## Stored data entries:
————————

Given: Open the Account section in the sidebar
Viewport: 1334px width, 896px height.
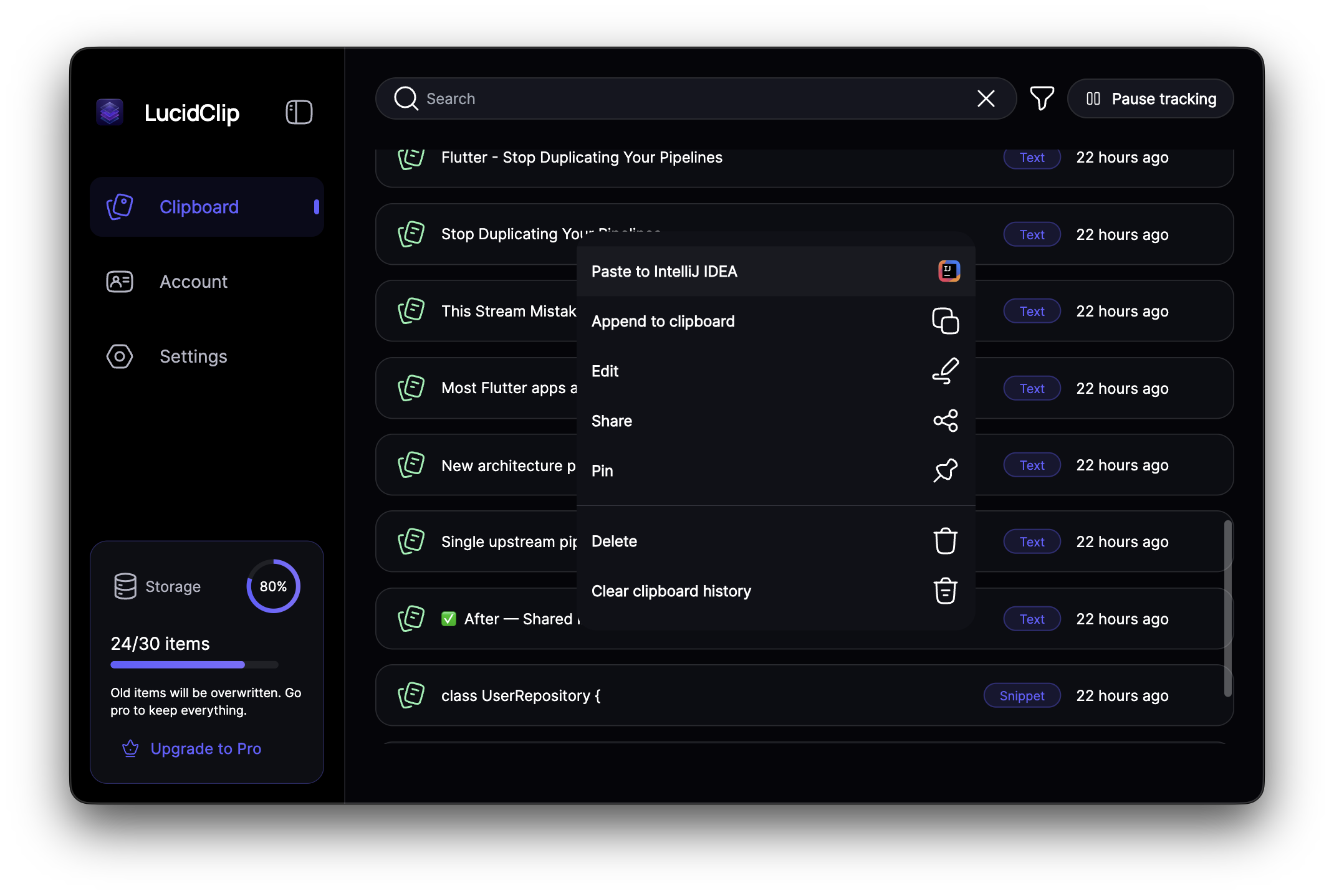Looking at the screenshot, I should tap(193, 281).
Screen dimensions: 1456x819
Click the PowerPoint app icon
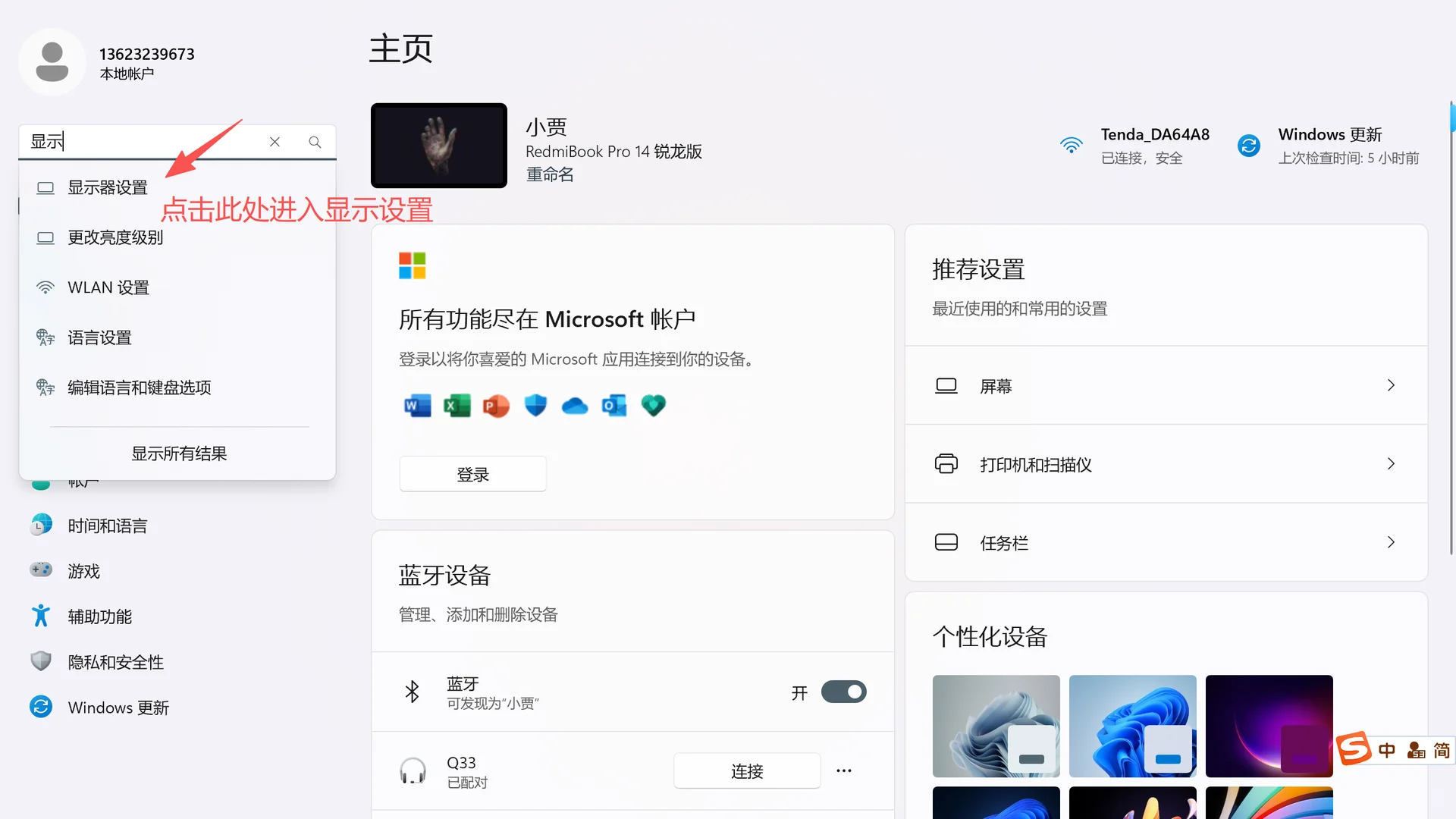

————————

Your copy should hold every record word for word and none of the pictures.

## RESULT OF THIS TASK:
Given: Open the Account section in the sidebar
Viewport: 1334px width, 896px height.
Looking at the screenshot, I should tap(193, 281).
Screen dimensions: 1456x819
Click the PowerPoint app icon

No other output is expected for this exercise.